Insights into myalgic encephalomyelitis/chronic fatigue syndrome phenotypes through comprehensive metabolomics.
Nagy-Szakal, Dorottya, Barupal, Dinesh K, Lee, Bohyun et al. · Scientific reports · 2018 · DOI
Quick Summary
Researchers studied blood and gut bacteria samples from 50 people with ME/CFS and 50 healthy people to find biological markers of the disease. They found that people with ME/CFS have abnormal levels of certain substances in their blood called metabolites, particularly a fatty molecule called ceramide in those who also have irritable bowel syndrome. When scientists combined information about both blood metabolites and gut bacteria, they could identify ME/CFS patients more accurately than using either test alone.
Why It Matters
This study provides objective biological markers that could eventually lead to better diagnostic tests for ME/CFS, potentially ending the long diagnostic odyssey many patients experience. The discovery of distinct metabolic signatures in ME/CFS subgroups (particularly those with IBS) suggests that personalized treatment approaches may be possible. These findings strengthen evidence that ME/CFS has measurable biological underpinnings rather than being primarily psychological.
Observed Findings
Confirmed dysregulation of plasma choline, carnitine, and complex lipid metabolites in ME/CFS patients compared to healthy controls.
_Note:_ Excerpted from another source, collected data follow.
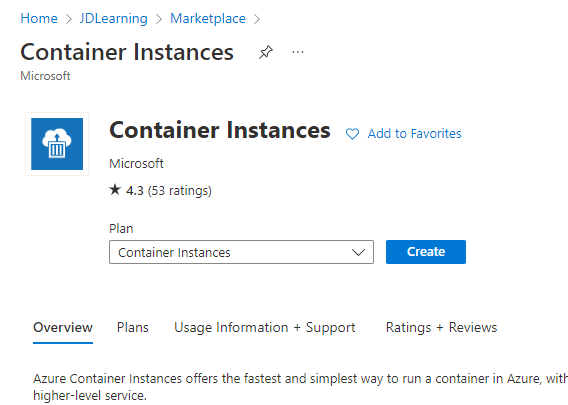
Task: Click the Container Instances product logo
Action: click(x=57, y=144)
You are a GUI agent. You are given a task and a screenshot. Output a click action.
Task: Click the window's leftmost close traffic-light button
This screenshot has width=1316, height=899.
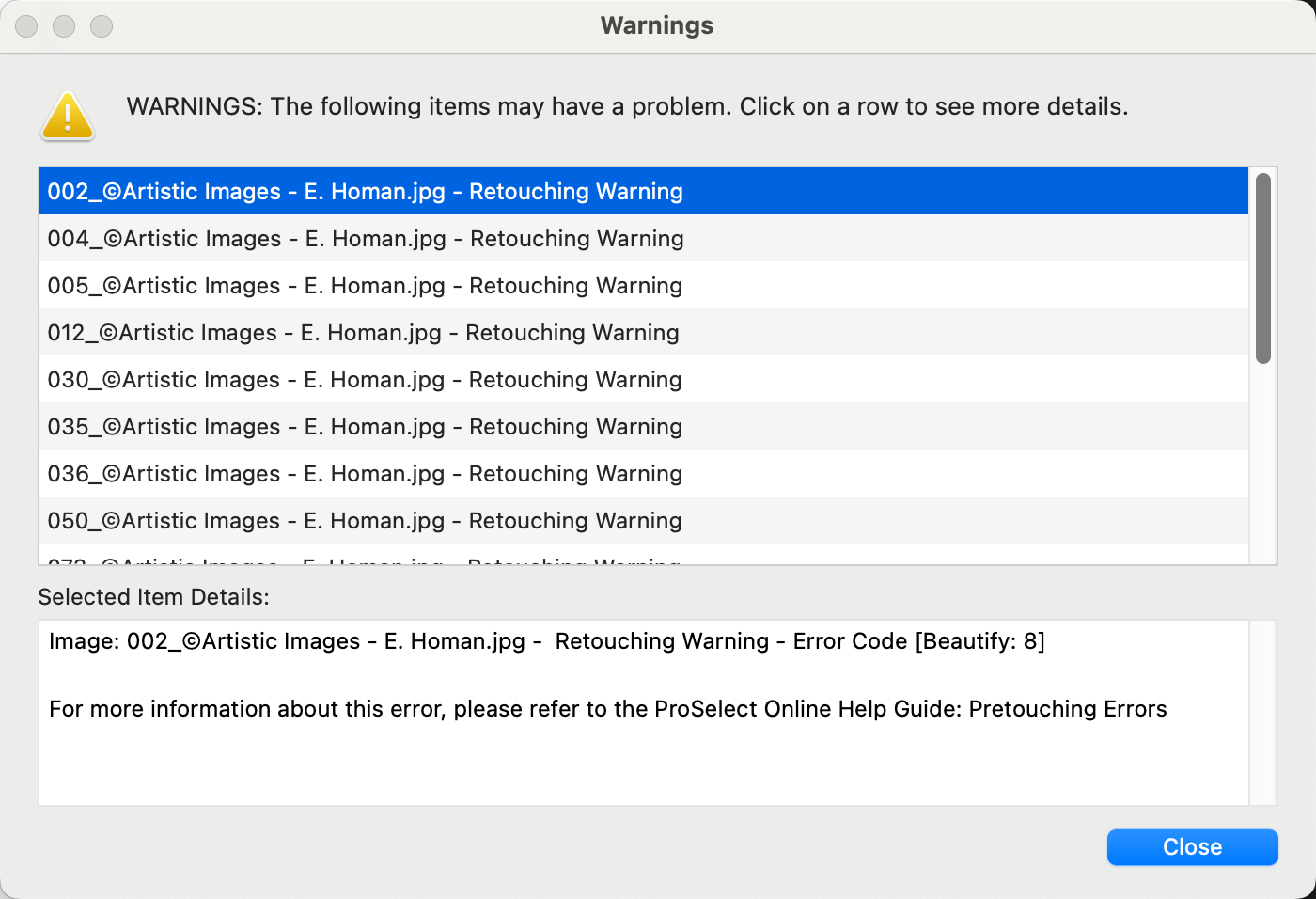click(x=26, y=26)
Elevated ceramide levels specifically in ME/CFS patients who also have irritable bowel syndrome.
Fecal bacterial composition differs between ME/CFS patients and healthy controls.
Combined metabolomic and metagenomic analysis achieved cross-validated AUC = 0.836 for ME/CFS identification.
Integration of multiple biological data types (metabolites and gut microbiota) provides stronger diagnostic potential than either biomarker class alone.
ME/CFS involves dysregulation of lipid metabolism and energy metabolism pathways (carnitine and choline), suggesting mitochondrial or energy-processing dysfunction.
ME/CFS with comorbid IBS represents a distinct metabolic phenotype characterized by elevated ceramide, suggesting different underlying mechanisms in this subgroup.
These metabolomic and metagenomic signatures could form the basis for future diagnostic tests and targeted therapeutic interventions.
Remaining Questions
What This Study Does Not Prove
This study does not prove that the identified metabolic changes cause ME/CFS symptoms—they may be consequences of the disease rather than causes. The findings cannot be generalized to all ME/CFS patients since the study involved only 50 patients and did not explore the full diversity of ME/CFS presentations. The study also does not establish whether these biomarkers can be used for routine clinical diagnosis without validation in larger, prospective populations.